## Exercise prompt
Copy out the lines from the one with "Identify the location of y-tick-label: 300." up to and including the one with "center [188, 317].", unchanged.

──────── Provided information ────────

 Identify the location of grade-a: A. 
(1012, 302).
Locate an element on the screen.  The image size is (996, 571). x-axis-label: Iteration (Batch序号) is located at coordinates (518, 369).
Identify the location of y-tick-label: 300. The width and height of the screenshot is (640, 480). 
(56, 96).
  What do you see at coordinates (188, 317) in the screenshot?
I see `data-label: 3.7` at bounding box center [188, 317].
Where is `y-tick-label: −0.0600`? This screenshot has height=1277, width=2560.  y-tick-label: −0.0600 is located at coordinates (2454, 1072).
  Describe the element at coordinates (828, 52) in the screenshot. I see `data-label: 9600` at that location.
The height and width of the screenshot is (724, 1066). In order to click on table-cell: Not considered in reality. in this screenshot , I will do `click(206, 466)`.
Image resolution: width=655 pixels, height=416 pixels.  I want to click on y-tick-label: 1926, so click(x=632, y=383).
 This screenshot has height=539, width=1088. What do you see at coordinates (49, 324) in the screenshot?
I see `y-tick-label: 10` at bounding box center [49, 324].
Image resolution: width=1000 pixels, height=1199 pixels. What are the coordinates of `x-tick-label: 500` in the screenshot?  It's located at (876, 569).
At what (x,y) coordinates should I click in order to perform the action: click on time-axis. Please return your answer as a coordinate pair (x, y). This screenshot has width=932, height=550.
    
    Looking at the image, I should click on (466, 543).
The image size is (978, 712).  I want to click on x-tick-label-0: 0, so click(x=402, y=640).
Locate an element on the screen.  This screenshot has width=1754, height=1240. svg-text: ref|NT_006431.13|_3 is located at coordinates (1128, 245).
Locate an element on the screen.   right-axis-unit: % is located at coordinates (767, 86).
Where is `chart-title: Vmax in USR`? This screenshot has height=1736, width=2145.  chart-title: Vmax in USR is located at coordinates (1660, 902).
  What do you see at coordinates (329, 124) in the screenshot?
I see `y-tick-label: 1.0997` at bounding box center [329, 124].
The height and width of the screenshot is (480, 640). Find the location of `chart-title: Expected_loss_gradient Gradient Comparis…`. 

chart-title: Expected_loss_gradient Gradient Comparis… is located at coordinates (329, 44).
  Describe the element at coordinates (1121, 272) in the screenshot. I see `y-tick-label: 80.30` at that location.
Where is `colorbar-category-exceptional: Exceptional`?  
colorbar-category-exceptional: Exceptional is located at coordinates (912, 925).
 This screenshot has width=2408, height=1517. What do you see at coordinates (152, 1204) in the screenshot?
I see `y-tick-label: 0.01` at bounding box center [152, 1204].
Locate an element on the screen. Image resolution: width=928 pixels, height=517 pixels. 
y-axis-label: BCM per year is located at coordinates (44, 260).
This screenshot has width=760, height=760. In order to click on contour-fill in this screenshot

────────

## Solution to the exercise
Identify the location of y-tick-label: 300. The width and height of the screenshot is (640, 480). 
(56, 96).
  What do you see at coordinates (188, 317) in the screenshot?
I see `data-label: 3.7` at bounding box center [188, 317].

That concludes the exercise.